───── Provided material ─────

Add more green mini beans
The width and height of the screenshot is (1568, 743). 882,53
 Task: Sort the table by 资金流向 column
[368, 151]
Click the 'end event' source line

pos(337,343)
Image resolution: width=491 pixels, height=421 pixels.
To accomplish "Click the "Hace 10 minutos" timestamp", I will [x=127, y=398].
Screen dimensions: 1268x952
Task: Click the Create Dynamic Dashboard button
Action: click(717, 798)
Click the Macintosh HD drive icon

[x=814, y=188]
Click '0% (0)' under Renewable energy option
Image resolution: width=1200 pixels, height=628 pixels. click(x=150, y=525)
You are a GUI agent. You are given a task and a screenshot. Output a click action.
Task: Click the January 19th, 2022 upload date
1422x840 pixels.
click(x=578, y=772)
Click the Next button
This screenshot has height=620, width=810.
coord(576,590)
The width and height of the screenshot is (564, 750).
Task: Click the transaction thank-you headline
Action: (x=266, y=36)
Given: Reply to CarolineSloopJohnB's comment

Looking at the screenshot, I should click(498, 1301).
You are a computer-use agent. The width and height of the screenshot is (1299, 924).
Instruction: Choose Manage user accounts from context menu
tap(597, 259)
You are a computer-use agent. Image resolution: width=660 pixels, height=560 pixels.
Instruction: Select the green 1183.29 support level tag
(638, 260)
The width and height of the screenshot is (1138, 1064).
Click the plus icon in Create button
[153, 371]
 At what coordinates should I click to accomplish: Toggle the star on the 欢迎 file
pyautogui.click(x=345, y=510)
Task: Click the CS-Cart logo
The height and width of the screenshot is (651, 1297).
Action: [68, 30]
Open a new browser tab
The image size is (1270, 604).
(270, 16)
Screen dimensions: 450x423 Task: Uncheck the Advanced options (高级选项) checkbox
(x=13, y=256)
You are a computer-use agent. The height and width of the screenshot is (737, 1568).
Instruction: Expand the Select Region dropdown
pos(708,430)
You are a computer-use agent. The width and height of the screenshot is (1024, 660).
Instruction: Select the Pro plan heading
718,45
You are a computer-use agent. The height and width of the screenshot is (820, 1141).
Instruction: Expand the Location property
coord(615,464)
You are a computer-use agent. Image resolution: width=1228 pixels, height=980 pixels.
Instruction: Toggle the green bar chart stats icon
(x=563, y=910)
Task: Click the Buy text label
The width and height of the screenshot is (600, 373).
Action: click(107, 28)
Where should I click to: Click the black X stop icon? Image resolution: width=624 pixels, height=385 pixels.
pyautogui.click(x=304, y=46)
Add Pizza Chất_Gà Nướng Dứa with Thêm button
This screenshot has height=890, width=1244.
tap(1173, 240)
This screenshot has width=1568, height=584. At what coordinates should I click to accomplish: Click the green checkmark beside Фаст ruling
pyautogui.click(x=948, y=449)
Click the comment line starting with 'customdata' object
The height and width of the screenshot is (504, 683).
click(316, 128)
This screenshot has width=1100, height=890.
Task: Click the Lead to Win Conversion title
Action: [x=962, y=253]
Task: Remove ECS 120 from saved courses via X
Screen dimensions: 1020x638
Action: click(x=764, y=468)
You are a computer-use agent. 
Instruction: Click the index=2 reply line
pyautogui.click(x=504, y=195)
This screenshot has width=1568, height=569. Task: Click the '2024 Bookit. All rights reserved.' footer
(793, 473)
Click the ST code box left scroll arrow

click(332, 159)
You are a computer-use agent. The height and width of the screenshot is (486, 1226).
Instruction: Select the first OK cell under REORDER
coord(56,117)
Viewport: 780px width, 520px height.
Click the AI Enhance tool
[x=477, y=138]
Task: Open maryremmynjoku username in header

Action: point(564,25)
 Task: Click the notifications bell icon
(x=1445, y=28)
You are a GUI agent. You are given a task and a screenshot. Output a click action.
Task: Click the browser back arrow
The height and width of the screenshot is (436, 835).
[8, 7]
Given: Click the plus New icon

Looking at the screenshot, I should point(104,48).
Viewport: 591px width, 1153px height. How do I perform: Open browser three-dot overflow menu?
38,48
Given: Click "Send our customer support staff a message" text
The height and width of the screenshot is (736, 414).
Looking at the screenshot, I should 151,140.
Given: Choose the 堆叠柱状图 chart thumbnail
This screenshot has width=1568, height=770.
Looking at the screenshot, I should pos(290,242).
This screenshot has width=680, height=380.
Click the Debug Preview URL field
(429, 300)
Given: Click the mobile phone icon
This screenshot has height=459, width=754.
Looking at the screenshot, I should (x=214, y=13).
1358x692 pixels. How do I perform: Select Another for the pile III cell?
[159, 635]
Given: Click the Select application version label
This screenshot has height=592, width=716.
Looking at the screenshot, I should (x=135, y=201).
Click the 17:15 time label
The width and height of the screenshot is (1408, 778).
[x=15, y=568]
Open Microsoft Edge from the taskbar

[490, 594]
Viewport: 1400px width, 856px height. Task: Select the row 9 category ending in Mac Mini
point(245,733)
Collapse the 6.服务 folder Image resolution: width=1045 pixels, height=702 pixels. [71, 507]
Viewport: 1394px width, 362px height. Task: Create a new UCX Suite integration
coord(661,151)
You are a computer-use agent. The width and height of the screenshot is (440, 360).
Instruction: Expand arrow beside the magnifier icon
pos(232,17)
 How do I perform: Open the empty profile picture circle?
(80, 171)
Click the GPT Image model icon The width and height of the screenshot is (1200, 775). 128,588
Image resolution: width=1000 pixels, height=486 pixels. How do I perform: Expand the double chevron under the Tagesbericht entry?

─────

Your goal => Your response must contain all of the records, copied exactly.

Answer to this problem =>
Add more green mini beans
The width and height of the screenshot is (1568, 743). 882,53
 Task: Sort the table by 资金流向 column
[368, 151]
Click the 'end event' source line

pos(337,343)
Image resolution: width=491 pixels, height=421 pixels.
To accomplish "Click the "Hace 10 minutos" timestamp", I will [x=127, y=398].
Screen dimensions: 1268x952
Task: Click the Create Dynamic Dashboard button
Action: click(717, 798)
Click the Macintosh HD drive icon

[x=814, y=188]
Click '0% (0)' under Renewable energy option
Image resolution: width=1200 pixels, height=628 pixels. click(x=150, y=525)
You are a GUI agent. You are given a task and a screenshot. Output a click action.
Task: Click the January 19th, 2022 upload date
1422x840 pixels.
click(x=578, y=772)
Click the Next button
This screenshot has height=620, width=810.
coord(576,590)
The width and height of the screenshot is (564, 750).
Task: Click the transaction thank-you headline
Action: (x=266, y=36)
Given: Reply to CarolineSloopJohnB's comment

Looking at the screenshot, I should click(498, 1301).
You are a computer-use agent. The width and height of the screenshot is (1299, 924).
Instruction: Choose Manage user accounts from context menu
tap(597, 259)
You are a computer-use agent. Image resolution: width=660 pixels, height=560 pixels.
Instruction: Select the green 1183.29 support level tag
(638, 260)
The width and height of the screenshot is (1138, 1064).
Click the plus icon in Create button
[153, 371]
 At what coordinates should I click to accomplish: Toggle the star on the 欢迎 file
pyautogui.click(x=345, y=510)
Task: Click the CS-Cart logo
The height and width of the screenshot is (651, 1297).
Action: [68, 30]
Open a new browser tab
The image size is (1270, 604).
(270, 16)
Screen dimensions: 450x423 Task: Uncheck the Advanced options (高级选项) checkbox
(x=13, y=256)
You are a computer-use agent. The height and width of the screenshot is (737, 1568).
Instruction: Expand the Select Region dropdown
pos(708,430)
You are a computer-use agent. The width and height of the screenshot is (1024, 660).
Instruction: Select the Pro plan heading
718,45
You are a computer-use agent. The height and width of the screenshot is (820, 1141).
Instruction: Expand the Location property
coord(615,464)
You are a computer-use agent. Image resolution: width=1228 pixels, height=980 pixels.
Instruction: Toggle the green bar chart stats icon
(x=563, y=910)
Task: Click the Buy text label
The width and height of the screenshot is (600, 373).
Action: click(107, 28)
Where should I click to: Click the black X stop icon? Image resolution: width=624 pixels, height=385 pixels.
pyautogui.click(x=304, y=46)
Add Pizza Chất_Gà Nướng Dứa with Thêm button
This screenshot has height=890, width=1244.
tap(1173, 240)
This screenshot has width=1568, height=584. At what coordinates should I click to accomplish: Click the green checkmark beside Фаст ruling
pyautogui.click(x=948, y=449)
Click the comment line starting with 'customdata' object
The height and width of the screenshot is (504, 683).
click(316, 128)
This screenshot has width=1100, height=890.
Task: Click the Lead to Win Conversion title
Action: [x=962, y=253]
Task: Remove ECS 120 from saved courses via X
Screen dimensions: 1020x638
Action: click(x=764, y=468)
You are a computer-use agent. 
Instruction: Click the index=2 reply line
pyautogui.click(x=504, y=195)
This screenshot has width=1568, height=569. Task: Click the '2024 Bookit. All rights reserved.' footer
(793, 473)
Click the ST code box left scroll arrow

click(332, 159)
You are a computer-use agent. The height and width of the screenshot is (486, 1226).
Instruction: Select the first OK cell under REORDER
coord(56,117)
Viewport: 780px width, 520px height.
Click the AI Enhance tool
[x=477, y=138]
Task: Open maryremmynjoku username in header

Action: point(564,25)
 Task: Click the notifications bell icon
(x=1445, y=28)
You are a GUI agent. You are given a task and a screenshot. Output a click action.
Task: Click the browser back arrow
The height and width of the screenshot is (436, 835).
[8, 7]
Given: Click the plus New icon

Looking at the screenshot, I should point(104,48).
Viewport: 591px width, 1153px height. How do I perform: Open browser three-dot overflow menu?
38,48
Given: Click "Send our customer support staff a message" text
The height and width of the screenshot is (736, 414).
Looking at the screenshot, I should 151,140.
Given: Choose the 堆叠柱状图 chart thumbnail
This screenshot has width=1568, height=770.
Looking at the screenshot, I should pos(290,242).
This screenshot has width=680, height=380.
Click the Debug Preview URL field
(429, 300)
Given: Click the mobile phone icon
This screenshot has height=459, width=754.
Looking at the screenshot, I should (x=214, y=13).
1358x692 pixels. How do I perform: Select Another for the pile III cell?
[159, 635]
Given: Click the Select application version label
This screenshot has height=592, width=716.
Looking at the screenshot, I should (x=135, y=201).
Click the 17:15 time label
The width and height of the screenshot is (1408, 778).
[x=15, y=568]
Open Microsoft Edge from the taskbar

[490, 594]
Viewport: 1400px width, 856px height. Task: Select the row 9 category ending in Mac Mini
point(245,733)
Collapse the 6.服务 folder Image resolution: width=1045 pixels, height=702 pixels. [71, 507]
Viewport: 1394px width, 362px height. Task: Create a new UCX Suite integration
coord(661,151)
You are a computer-use agent. The width and height of the screenshot is (440, 360).
Instruction: Expand arrow beside the magnifier icon
pos(232,17)
 How do I perform: Open the empty profile picture circle?
(80, 171)
Click the GPT Image model icon The width and height of the screenshot is (1200, 775). 128,588
Image resolution: width=1000 pixels, height=486 pixels. How do I perform: Expand the double chevron under the Tagesbericht entry?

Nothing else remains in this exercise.